Ted Johns Coming Back To Blyth Festival For Limited Performance

by Bob Montgomery

The Blyth Festival’s best known playwright is coming to Blyth in September to mark the Festival’s 50th anniversary.

Ted Johns will be appearing at the Phillips Studio on Dinsley Street for a 50th Anniversary presentation called Jokes and Quotes for the 50th on September 5th, 6th and 7th. Johns says the Festival has changed with each of the five decades and in the early days the Festival was not universally popular. Because it was community-owned there were a lot of groups in the village that felt they had a stake in the Festival and there were some people who were opposed to it.
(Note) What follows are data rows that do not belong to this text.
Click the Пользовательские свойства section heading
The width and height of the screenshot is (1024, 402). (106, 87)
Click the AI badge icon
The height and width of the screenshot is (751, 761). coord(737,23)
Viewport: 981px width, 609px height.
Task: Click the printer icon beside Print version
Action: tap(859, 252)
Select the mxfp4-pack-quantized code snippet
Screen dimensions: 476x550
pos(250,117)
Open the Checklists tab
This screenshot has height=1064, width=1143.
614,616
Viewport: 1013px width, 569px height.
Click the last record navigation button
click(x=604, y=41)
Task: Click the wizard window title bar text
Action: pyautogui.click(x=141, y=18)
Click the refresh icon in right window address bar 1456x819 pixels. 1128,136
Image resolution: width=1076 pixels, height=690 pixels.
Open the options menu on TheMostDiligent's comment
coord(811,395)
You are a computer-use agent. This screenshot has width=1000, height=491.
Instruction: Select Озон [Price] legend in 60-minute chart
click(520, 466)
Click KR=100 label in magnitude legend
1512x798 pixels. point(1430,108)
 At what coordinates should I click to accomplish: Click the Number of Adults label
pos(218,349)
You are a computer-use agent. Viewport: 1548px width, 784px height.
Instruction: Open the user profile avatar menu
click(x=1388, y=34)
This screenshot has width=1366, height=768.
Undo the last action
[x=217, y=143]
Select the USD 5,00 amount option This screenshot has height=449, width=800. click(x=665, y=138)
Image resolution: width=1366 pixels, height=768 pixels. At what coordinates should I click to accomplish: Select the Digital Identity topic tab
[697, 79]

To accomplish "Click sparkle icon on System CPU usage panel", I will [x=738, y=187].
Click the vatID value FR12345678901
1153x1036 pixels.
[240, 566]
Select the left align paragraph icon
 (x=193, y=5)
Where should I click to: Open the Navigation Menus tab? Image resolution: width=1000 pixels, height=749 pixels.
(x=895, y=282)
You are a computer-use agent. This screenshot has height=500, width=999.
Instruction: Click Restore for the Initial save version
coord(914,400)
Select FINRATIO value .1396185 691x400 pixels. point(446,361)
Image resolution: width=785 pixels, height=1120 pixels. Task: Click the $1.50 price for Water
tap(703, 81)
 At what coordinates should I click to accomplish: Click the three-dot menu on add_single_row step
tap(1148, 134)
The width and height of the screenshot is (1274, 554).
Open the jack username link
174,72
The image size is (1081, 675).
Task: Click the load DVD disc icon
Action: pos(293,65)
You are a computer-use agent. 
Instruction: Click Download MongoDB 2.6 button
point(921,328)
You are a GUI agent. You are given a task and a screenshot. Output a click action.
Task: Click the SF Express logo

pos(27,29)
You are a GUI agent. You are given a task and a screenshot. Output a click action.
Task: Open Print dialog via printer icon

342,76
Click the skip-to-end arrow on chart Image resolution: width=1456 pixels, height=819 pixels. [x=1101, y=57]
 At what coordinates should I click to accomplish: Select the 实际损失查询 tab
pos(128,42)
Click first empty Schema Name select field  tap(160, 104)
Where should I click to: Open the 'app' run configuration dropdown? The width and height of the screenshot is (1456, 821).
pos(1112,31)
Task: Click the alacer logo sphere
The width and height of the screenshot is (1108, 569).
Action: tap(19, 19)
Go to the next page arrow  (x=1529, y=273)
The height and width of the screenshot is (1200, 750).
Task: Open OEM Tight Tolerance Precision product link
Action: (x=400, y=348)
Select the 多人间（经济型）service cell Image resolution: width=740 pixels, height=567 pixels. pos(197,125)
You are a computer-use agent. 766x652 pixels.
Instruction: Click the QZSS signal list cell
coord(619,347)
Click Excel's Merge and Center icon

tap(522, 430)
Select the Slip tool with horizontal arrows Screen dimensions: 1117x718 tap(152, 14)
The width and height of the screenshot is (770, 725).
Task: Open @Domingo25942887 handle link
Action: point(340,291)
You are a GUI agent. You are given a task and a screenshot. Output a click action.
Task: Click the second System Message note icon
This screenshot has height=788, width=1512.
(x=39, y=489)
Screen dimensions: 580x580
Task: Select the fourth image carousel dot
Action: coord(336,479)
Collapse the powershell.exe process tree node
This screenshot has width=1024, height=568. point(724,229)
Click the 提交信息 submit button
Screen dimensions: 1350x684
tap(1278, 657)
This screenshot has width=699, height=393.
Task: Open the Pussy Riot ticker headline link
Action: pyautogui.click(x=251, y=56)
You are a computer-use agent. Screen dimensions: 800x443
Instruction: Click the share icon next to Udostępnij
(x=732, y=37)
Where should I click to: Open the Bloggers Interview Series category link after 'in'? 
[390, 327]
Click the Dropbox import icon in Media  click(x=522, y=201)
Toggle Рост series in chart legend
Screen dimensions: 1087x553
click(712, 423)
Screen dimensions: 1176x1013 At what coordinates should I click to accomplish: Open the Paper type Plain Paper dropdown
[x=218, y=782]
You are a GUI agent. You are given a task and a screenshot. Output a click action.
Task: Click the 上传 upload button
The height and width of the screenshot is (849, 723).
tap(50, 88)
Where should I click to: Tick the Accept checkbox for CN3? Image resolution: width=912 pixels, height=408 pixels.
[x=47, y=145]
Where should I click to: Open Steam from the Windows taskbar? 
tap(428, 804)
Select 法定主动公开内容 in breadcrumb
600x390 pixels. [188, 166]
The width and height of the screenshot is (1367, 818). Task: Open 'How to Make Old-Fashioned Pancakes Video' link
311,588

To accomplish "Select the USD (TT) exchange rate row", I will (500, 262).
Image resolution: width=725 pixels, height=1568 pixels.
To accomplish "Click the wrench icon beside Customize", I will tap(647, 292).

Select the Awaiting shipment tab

“If the village council had been more sophisticated they would have brought in a consultant who would have told them that Blyth was the last place on earth where you should start a theatre. It didn't have any high-end restaurants, it didn't have any accommodation and it didn't have a tradition of theatre, it didn't have any beaches or recreational areas or tourism, nobody went there. If you're going to do it, do it in Goderich, or Bayfield or Kincardine or some place where there was some place for tourists to come.” And Johns adds, the assumption would have been that the whole point of the project was tourism. But at some point, very early on, they figured out that it was a farmers theatre and their base audience was, in fact, farmers.

Johns also points out one of the challenges for the producers at the Blyth Festival is to make the plays a little bit new each year because Blyth Festival audiences have already seen a lot of shows. But if they deviate a bit too far from what they do well, the audience will not be happy. Or as he says “One shouldn't judge the success of a show by how many people showed up for the first act, it's how many stayed around for the second.”

Jokes and Quotes for the 50th will be presented at the Phillips Studio on Dinsley Street at seven o'clock on September 5th, at two in the afternoon on September 6th and at seven o'clock on September 7th. More information can be found on the Blyth Festival website.